The in vitro and in vivo successes of RIT against HIV are highly encouraging, and efforts are underway to secure funding for Phase I clinical trials to be conducted in parallel in patients with and without ART treatment. The development of RIT of HIV for clinical use will hold specific challenges. As Berger and Pastan suggested in their discussion of an immunotoxin therapy against HIV Citation[8], it is likely that complete eradication of HIV will require a three-step approach consisting of cycles of cell killing, suspension of ART treatment and use of an agent to activate HIV expression in latently infected cells. Additionally, because it is presently unknown whether any macaque models accurately recapitulate the mechanisms of HIV persistence in humans, these studies will be best performed in humans rather than primate models. As evidenced by the relapses of the bone marrow transplant HIV patients Citation[6], more sensitive HIV detection methods will be necessary to identify all locations and forms of infected reservoirs in treated patients. While the latency activation/RIT/ART process will undoubtedly require optimization, diseases such as childhood leukemia have similarly complex multistep regimens which now save over 90% of patients from a previously incurable disease Citation[18]. Given the enormous long-term cost and significant toxicity of life-long ART treatment and the dearth of cytocidal agents against HIV, RIT holds significant potential to fill a very important gap in the fight toward a cure for HIV.
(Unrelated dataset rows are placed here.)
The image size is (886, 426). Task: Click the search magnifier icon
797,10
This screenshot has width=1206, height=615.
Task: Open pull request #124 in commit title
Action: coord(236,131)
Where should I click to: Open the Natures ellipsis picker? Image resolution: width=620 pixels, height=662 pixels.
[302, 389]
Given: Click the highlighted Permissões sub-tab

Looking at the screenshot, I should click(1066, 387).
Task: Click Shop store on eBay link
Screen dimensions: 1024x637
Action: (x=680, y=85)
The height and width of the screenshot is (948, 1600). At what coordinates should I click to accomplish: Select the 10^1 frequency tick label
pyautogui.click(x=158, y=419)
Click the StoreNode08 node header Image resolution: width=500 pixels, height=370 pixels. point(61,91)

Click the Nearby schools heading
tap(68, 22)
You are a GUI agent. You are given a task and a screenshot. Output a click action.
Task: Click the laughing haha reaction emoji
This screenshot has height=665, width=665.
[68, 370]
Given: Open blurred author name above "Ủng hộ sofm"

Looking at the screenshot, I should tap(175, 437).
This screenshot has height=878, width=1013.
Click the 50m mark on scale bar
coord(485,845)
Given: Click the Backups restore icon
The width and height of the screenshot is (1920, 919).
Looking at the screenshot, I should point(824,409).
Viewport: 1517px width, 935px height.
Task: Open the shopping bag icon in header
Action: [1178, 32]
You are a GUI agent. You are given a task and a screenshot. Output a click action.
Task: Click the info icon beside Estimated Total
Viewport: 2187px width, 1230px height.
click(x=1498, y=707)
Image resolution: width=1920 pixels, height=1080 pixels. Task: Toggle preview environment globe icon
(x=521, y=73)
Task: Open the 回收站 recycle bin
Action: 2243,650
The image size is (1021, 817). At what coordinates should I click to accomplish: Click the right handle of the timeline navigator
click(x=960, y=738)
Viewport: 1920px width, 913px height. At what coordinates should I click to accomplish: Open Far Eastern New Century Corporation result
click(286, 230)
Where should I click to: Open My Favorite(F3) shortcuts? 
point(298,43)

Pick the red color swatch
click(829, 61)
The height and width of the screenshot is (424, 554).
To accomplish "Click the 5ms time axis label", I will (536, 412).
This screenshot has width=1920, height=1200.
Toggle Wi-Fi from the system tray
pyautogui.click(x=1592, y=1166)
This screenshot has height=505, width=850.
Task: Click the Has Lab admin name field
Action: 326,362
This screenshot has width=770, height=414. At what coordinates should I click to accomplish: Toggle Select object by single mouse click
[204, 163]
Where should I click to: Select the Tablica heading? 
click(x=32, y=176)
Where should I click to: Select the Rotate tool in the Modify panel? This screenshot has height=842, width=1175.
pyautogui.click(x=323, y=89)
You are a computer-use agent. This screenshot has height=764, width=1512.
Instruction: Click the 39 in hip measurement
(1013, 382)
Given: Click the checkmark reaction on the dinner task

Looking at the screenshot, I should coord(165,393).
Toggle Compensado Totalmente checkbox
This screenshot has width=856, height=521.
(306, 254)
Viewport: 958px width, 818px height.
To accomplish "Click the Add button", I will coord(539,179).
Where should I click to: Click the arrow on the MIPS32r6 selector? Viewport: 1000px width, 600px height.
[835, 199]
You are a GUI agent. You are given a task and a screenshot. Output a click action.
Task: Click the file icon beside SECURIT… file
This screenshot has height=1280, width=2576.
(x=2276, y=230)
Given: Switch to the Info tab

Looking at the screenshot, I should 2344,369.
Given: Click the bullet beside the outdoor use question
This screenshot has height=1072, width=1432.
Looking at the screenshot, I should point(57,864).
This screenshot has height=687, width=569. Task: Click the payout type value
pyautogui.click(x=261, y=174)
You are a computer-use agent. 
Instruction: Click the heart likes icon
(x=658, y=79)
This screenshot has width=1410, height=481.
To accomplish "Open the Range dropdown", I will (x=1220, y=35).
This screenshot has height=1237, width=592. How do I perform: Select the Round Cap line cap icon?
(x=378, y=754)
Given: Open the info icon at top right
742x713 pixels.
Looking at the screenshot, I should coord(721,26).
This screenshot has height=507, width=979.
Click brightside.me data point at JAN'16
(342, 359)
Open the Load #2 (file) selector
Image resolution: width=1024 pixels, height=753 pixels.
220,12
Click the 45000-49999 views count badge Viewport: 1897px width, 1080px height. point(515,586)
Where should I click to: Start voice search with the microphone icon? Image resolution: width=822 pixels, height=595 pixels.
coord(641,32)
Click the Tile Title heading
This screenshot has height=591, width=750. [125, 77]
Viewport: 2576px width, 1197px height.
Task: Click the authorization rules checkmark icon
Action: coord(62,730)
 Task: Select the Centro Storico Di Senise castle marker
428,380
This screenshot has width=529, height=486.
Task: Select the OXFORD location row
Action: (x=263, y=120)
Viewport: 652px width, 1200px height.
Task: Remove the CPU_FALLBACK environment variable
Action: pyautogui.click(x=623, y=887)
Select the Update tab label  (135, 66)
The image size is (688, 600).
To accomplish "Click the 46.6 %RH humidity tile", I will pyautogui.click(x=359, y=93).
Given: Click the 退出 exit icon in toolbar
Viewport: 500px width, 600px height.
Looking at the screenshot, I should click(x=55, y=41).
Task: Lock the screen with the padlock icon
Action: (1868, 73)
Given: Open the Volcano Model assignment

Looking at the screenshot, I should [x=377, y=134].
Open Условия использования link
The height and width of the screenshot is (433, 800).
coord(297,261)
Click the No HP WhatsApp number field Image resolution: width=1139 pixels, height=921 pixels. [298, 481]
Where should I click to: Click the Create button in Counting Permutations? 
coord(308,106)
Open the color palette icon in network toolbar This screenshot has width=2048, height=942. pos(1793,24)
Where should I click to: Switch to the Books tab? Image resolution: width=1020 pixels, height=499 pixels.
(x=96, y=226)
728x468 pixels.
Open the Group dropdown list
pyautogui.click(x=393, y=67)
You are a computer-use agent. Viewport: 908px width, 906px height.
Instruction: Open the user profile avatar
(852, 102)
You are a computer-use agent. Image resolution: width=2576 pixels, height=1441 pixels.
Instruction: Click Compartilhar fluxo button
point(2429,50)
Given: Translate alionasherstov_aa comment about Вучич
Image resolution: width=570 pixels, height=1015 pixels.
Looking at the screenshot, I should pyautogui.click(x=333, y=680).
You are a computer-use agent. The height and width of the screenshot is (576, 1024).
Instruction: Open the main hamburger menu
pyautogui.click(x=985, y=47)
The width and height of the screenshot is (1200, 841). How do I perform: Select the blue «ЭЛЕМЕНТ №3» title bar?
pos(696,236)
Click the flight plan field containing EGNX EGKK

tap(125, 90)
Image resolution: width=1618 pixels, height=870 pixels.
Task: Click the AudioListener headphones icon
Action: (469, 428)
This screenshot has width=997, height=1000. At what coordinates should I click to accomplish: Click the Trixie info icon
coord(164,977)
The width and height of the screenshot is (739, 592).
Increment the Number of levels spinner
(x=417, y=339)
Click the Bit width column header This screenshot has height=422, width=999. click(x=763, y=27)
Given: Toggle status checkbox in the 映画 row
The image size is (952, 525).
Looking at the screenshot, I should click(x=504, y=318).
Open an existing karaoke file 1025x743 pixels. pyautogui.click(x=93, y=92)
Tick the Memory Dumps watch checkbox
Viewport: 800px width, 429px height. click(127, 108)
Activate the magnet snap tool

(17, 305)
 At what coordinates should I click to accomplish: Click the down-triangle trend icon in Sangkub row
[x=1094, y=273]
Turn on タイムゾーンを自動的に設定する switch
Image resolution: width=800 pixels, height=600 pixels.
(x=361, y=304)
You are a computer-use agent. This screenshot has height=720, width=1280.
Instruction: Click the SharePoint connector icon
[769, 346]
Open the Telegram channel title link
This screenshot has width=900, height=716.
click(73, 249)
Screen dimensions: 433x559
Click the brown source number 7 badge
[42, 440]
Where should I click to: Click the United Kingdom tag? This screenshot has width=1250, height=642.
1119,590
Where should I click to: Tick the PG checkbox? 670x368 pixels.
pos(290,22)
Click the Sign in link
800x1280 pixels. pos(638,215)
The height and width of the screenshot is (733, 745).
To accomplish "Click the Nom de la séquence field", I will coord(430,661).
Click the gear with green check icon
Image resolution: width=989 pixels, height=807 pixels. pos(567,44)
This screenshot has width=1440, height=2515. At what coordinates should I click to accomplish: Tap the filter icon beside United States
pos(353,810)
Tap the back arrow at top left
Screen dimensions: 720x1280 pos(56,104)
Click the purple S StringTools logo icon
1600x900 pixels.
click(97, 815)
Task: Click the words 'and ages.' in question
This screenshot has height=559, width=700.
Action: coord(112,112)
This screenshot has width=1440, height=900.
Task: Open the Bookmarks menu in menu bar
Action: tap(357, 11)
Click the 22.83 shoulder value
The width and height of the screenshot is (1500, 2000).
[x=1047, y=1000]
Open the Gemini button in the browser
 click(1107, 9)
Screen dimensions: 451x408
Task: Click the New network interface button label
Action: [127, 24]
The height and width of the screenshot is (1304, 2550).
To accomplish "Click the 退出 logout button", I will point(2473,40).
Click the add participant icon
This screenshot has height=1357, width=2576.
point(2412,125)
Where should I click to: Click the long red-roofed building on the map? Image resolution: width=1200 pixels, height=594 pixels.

Financial & competing interests disclosure

The authors were supported by the Bill and Melinda Gates Foundation grant OPP1035945 (E Dadachova), Developmental Pilot Grant Award from the John Hopkins Center for Novel Therapeutics (E Dadachova), Einstein CFAR (E Dadachova), by the CTSA Grant 8UL1 TR000086 from the National Center for Advancing Translational Sciences (NCATS), a component of the National Institutes of Health (NIH) (D Tsukrov) and by the American Society for Microbiology Robert D. Watkins Graduate Research Fellowship (D Tsukrov). The authors have no other relevant affiliations or financial involvement with any organization or entity with a financial interest in or financial conflict with the subject matter or materials discussed in the manuscript apart from those disclosed.

No writing assistance was utilized in the production of this manuscript.